Can we hope for a start
of participation this Sunday?

The intentions to participate are rather alarmist, on levels that seem to be quite close to those of March 15, but we must not forget that we vote less in big cities than in small ones. However, two thirds of the 16.5 million voters who have to go to the polls live in cities with more than 30,000 inhabitants. The usual average participation rate for municipal elections is around 50%, compared to 75% in cities of less than 30,000. Participation should therefore be naturally low, without necessarily being linked to the health crisis this time.

Even in cities where the match promises to be close?

You may have a start in cities where you only have two neck-and-neck lists. Not in those with three or more lists, even in the event of a close match.

What will the new generation of mayors look like?

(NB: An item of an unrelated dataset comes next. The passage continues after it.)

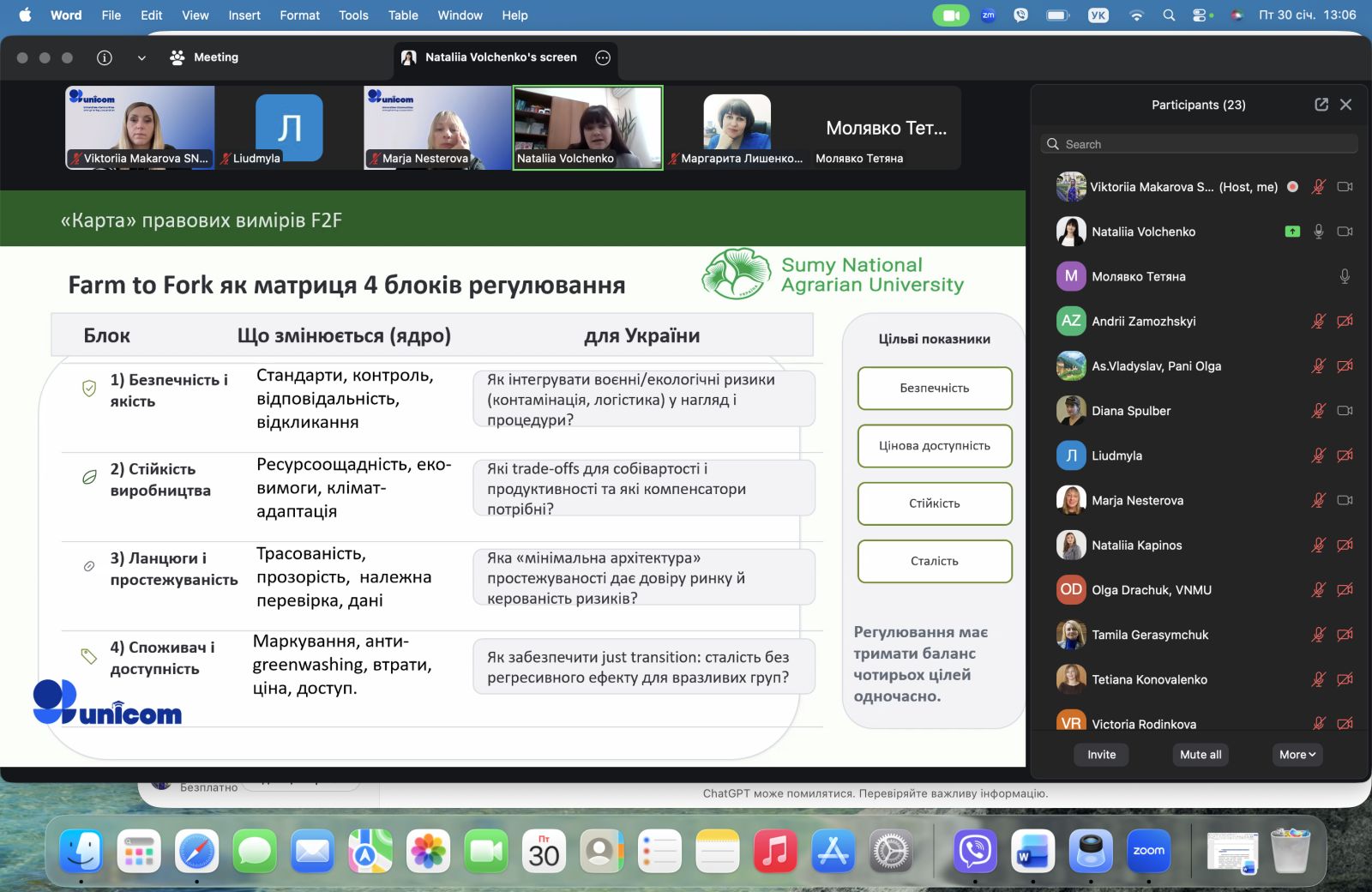This screenshot has height=892, width=1372.
Task: Click the recording indicator next to host
Action: [1292, 187]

There will be more women in their ranks. We should reach nearly 20% of women mayors in 2020, against 16% in 2014. And this is a generation that starts out in totally exceptional conditions. The mayors elected on March 15 are very worried about the economic consequences of the crisis and the means they can mobilize to deal with it. After the difficult mandate of the years 2014-2020, the figure of the builder mayor, dominant from the 1980s, seems irretrievably gone …

Martial Foucault posted Mayors on the verge of a nervous breakdown, editions of Aube, 184 pages, € 17.